Petros Mavroidis was appointed as sole arbitrator and in an award of May 24, 2012, the CAS denied jurisdiction.
The following are interesting in the opinion:
- Mandatory rules of foreign law concerning the arbitrability of a dispute may be taken into account in an international arbitration conducted in Switzerland but the arbitral tribunal is not obliged to take them into account and the fact that the award may or may not be recognized in a foreign country is not a decisive factor (see section 3.3 of the opinion in this respect).
- While an arbitration clause must be interpreted according to the principle of reliance (Vertrauensprinzip) when the concordant will of the parties cannot be established, a party may not invoke the principle of reliance when its own behavior demonstrates a different understanding of the contractual provision (see sections 3.4.2 and 3.4.3 of the opinion in this respect).
Judgment of March 18, 2013
First Civil Law Court
Federal Judge Klett (Mrs.), Presiding
Federal Judge Corboz,
Federal Judge Kolly
Federal Judge Kiss (Mrs),
Federal Judge Niquille (Mrs),
Clerk of the Court: Leemann.
Bulgerian Football Union, represented by Dr Bernd Ehle and Mrs Sugandha Kumar,
A.______ (the Claimant, the Appellant) is a Bulgarian national living in Sofia. He was the chief coach of the Bulgarian national football team.
The Bulgarian Football Union (BFU), (Defendant, Respondent) is the national football federation of Bulgaria. It belongs to the Féderation Internationale de Football Association (FIFA).
On January 11, 2008, The Parties enter into an appointment contract by which the Claimant was retained as chief coach of the Bulgarian national team for a fixed period until December 31, 2009 with a monthly salary of € 11’000.-- and expenses as well as bonuses depending on the results.

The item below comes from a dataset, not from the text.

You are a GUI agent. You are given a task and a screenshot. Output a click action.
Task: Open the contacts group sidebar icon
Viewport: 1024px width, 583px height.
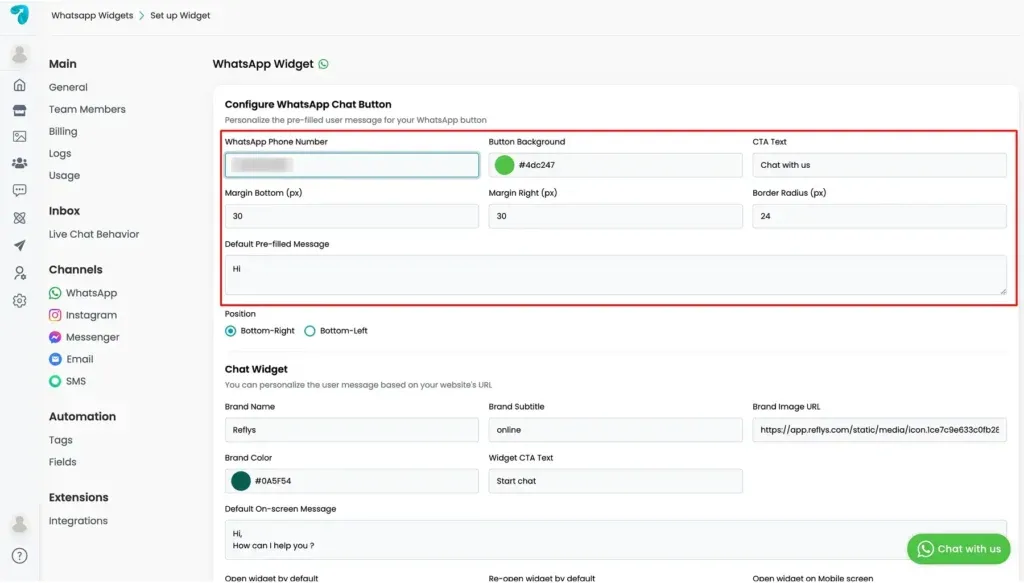click(20, 163)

Paragraph 16 of the employment contract reads as follows:
"The disputes concerning the interpretation of the meaning and the performance of the contract will be resolved amicably by agreement of the parties. In case an agreement is impossible to reach, the dispute shall be referred for resolving by the competent court. The parties to the contract recognize the Court of Arbitration for Sport (CAS) in Lausanne, Switzerland as in this case the Statute and the regulations of BFU and the provisions of Bulgarian legislation will apply."2
On January 13, 2009 the Defendant terminated the employment contract early and paid the salary for one month to the Claimant.
On January 19, 2009 the Claimant initiated civil proceedings in the regional Court of Sofia and submitted that the Defendant should be ordered to pay € 132’000.-- .The regional Court found that it had the jurisdiction as employment relationships are not arbitrable pursuant to Art. 19 (1) of the Bulgarian Court of Civil Procedure (bCCP) but must be decided by the state Court. However the Court rejected the claim because the contractual prevision rely the point by the Claimant, according to which a contractual penalty was due in case of unilateral termination contradicted Bulgarian employment law and was void.

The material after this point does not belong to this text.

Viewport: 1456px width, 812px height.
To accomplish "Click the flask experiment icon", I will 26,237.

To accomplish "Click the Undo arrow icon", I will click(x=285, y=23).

Art. 19 (1) (bCCP) provides the following (in English translation):
"The parties to a property dispute may agree that it be settled by a court of arbitration, unless the dispute has as its subject property rights or possession of immoveable property, alimony or rights as per employment relationship."3
On October 13, 2011 the Claimant introduced another claim in the regional Court of Sofia and demanded compensation amounting to six month of salary for breach of contract. The regional Court again accepted the jurisdiction pursuant to Art. 19 (bCCP) because the matter was not arbitrable. The regional Court adjourned the proceeding and called the Parties to a hearing on May 8, 2012.
On November 8, 2011 the Claimant submitted a request for arbitration against the Respondent in the Court of Arbitration for Sport (CAS) and made the following submissions in the proceedings:
"a. Declare that the CAS has jurisdiction over the dispute and the Parties to this arbitration.
b. Declare that the Employment Contract dated 11 January 2008 entered into by and between the Bulgarian Football Union (the Respondent) and Mr. A.________ (the Claimant) was terminated without just cause;
c. Order BFU to pay to the Claimant as compensation for the termination of the Employment Contract 11 salaries in the amount of EUR 121,000 corresponding to the remaining value of the Employment Contract;
d. Order BFU to pay to the Claimant simple interest at 5 % per annum on the amount of EUR 121,000 from 15 January 2009 until full and final payment;
e. Order BFU to pay to the Claimant further allowances and payments listed in para. 20 of the RFA [Request for Arbitration] above the amount of which is to be further specified;
f. Order BFU to pay to the Claimant simple interest at 5 % per annum on the amounts related to further allowances and payments listed in para. 20 of the RFA from issuance of the award until full and final payment;
g. Order BFU to pay all the costs of the arbitration, including without limitation the fees and expenses of the Panel and the CAS;
h. Order BFU to pay to the Claimant its legal fees and expenses;
i. Award such other relief as the Panel deems appropriate."4
The Defendant objected to the jurisdiction: the dispute was not arbitrable and the state Court in Bulgaria had mandatory jurisdiction, the arbitration close was null and the Claimant had renounced reliance upon the arbitration close. Furthermore the arbitral claim was barred by the (res iudicata) effect of the Court decision already issued.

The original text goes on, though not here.